## Material for this task
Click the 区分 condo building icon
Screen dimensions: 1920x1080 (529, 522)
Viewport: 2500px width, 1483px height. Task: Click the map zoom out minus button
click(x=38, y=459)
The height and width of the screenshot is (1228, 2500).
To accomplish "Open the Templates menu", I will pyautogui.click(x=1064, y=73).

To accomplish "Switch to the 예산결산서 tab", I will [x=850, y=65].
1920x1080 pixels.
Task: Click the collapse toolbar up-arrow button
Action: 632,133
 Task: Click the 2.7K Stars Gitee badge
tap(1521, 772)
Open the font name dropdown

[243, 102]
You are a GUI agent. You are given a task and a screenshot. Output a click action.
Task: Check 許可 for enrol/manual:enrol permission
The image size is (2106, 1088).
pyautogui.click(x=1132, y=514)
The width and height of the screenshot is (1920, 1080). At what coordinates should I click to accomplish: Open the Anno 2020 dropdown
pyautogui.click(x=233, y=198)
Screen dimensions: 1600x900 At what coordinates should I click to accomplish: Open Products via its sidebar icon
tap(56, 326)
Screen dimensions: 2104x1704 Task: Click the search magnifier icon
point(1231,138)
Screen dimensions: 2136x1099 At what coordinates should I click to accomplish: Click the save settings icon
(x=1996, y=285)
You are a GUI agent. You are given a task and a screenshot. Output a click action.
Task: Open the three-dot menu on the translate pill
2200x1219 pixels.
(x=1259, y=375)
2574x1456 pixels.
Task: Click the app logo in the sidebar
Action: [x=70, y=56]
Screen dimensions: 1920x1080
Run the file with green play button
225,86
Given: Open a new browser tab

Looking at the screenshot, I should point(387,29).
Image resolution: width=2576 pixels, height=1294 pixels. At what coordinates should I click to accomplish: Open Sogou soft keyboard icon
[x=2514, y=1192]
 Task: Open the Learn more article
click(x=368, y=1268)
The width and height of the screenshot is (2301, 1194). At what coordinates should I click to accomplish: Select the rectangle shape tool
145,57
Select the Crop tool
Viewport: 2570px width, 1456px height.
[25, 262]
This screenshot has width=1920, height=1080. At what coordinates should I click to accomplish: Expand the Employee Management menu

## Exercise objective
Set the entries above down again, each one exactly as written.

## Your response
Click the 区分 condo building icon
Screen dimensions: 1920x1080 (529, 522)
Viewport: 2500px width, 1483px height. Task: Click the map zoom out minus button
click(x=38, y=459)
The height and width of the screenshot is (1228, 2500).
To accomplish "Open the Templates menu", I will pyautogui.click(x=1064, y=73).

To accomplish "Switch to the 예산결산서 tab", I will [x=850, y=65].
1920x1080 pixels.
Task: Click the collapse toolbar up-arrow button
Action: 632,133
 Task: Click the 2.7K Stars Gitee badge
tap(1521, 772)
Open the font name dropdown

[243, 102]
You are a GUI agent. You are given a task and a screenshot. Output a click action.
Task: Check 許可 for enrol/manual:enrol permission
The image size is (2106, 1088).
pyautogui.click(x=1132, y=514)
The width and height of the screenshot is (1920, 1080). At what coordinates should I click to accomplish: Open the Anno 2020 dropdown
pyautogui.click(x=233, y=198)
Screen dimensions: 1600x900 At what coordinates should I click to accomplish: Open Products via its sidebar icon
tap(56, 326)
Screen dimensions: 2104x1704 Task: Click the search magnifier icon
point(1231,138)
Screen dimensions: 2136x1099 At what coordinates should I click to accomplish: Click the save settings icon
(x=1996, y=285)
You are a GUI agent. You are given a task and a screenshot. Output a click action.
Task: Open the three-dot menu on the translate pill
2200x1219 pixels.
(x=1259, y=375)
2574x1456 pixels.
Task: Click the app logo in the sidebar
Action: [x=70, y=56]
Screen dimensions: 1920x1080
Run the file with green play button
225,86
Given: Open a new browser tab

Looking at the screenshot, I should point(387,29).
Image resolution: width=2576 pixels, height=1294 pixels. At what coordinates should I click to accomplish: Open Sogou soft keyboard icon
[x=2514, y=1192]
 Task: Open the Learn more article
click(x=368, y=1268)
The width and height of the screenshot is (2301, 1194). At what coordinates should I click to accomplish: Select the rectangle shape tool
145,57
Select the Crop tool
Viewport: 2570px width, 1456px height.
[25, 262]
This screenshot has width=1920, height=1080. At what coordinates should I click to accomplish: Expand the Employee Management menu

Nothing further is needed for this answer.